The Influence of Water Content on the Settlement Behaviour of Polypropylene Fibre-Reinforced Dredged Marine Soil (DMS)

  • Authors

    • M. Z. Rosman
    • C-M. Chan
    2019-12-24
    https://doi.org/10.14419/ijet.v7i4.14.27712
  • Compressibility, Dredged Marine Soil, Polypropylene Fiber.

  • The use of fiber as soil reinforcement is not new in civil engineering field. In the earlier times, rice straw was mixed together with mud or clay to produce construction materials such as brick and concrete. Conventional concrete mix without fiber tends to exhibit brittleness behaviour. Hence, there is a growing attention on using current reinforcement materials such as steel, polypropylene and glass fibers. It is reported that fiber in concrete provide bridging effect, which transfer and distribute load evenly, thus increasing ductility. Now, similar concept of fiber inclusion in concrete can be applied to the case of problematic soil. The addition of chemical additives such as cement in soil resulted with stiffness and brittleness. As solution, numerous studies have shown that the fiber inclusion in soil have increased strength, permeability and ductility. Due to the many studies of fibre-reinforced soil related to its shear strength, the present study will investigate the compressibility behaviour of the fibre-reinforced soil through oedometer test. In this study, the dredged marine soil (DMS) was mixed together with 0.25, 0.5, 0.75 and 1 % of polypropylene (PP) fiber.
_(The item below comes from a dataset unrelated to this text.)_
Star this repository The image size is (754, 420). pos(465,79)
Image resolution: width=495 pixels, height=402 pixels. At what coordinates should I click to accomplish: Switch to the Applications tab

Two conditions of soil, namely high water content (1.40LL) and low water content (0.90LL) were tested. Samples with 0.90LL water content show great reduction of settlement than samples with 1.40LL water content. The outcome of this study will suggest the beneficial reuse of DMS for engineering application such as backfill material, land reclamation or clay liner for landfills.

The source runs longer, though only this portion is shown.